From what I understand, impressionistic writing requires you to talk about your impression of a work of art, how it makes you feel. But what if it is the decision of the artist not to let you feel? What if, rather than taking you on an emotional roller-coaster, you are merely taken aboard, let’s say, a train? An empty train with no particular destination. Unlike on the roller-coaster, you feel no extremes. You are boxed in and cut off from the real world and as the train moves steadily forward your world becomes increasingly unreal. Yet you still cannot feel anything. You are just numb.

 Sylvia Plath is one such author. And her ‘train’, The Bell Jar, allows us no reprieve from this numbness, not even to feel pain. Indeed, on closing the book, I sat feeling nothing but despair and after a while I just broke down, releasing all the emotion that she had not let me feel. She suffocated me the way modern society suffocated her. This is why she is so insensitive to the reader, because we play both her and society, both of whom she cowers from and despises.

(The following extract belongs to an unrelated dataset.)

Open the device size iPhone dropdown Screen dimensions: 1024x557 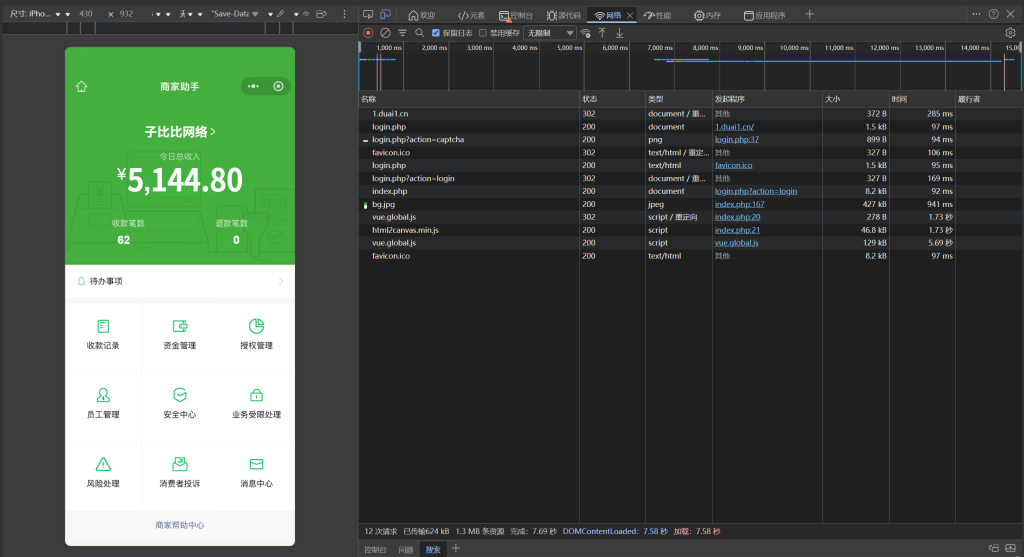(40, 15)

 Every element, down to the very syntax, language and sound that forms its structure, is fat with pent up grief. Every word trembles. But rather than bursting fourth, it is buried deeper and deeper, until she is no longer human but more like a robot, “a numb trolley-bus” that has no control over anything in this dream-like world. At one point she says:

My hand advanced a few inches, then retreated and fell limp. I forced it towards the receiver again, but again it stopped short.

 The novel is written in the style of a confession, but her lack of control (as exemplified above) seeps into this style and removes the blame from her. But then whose confession is it? What is the point of these floating, disowned confessions? The point is that everything is floating: her, the reader, the words on the page, the whole story is floating, unanchored by a beginning or an end. We are meant to feel detached and futile at every turn.

 So how did this train make me feel? Well, it made me feel quite vulnerable as I wondered who was steering:

 I wasn’t steering anything, not even myself.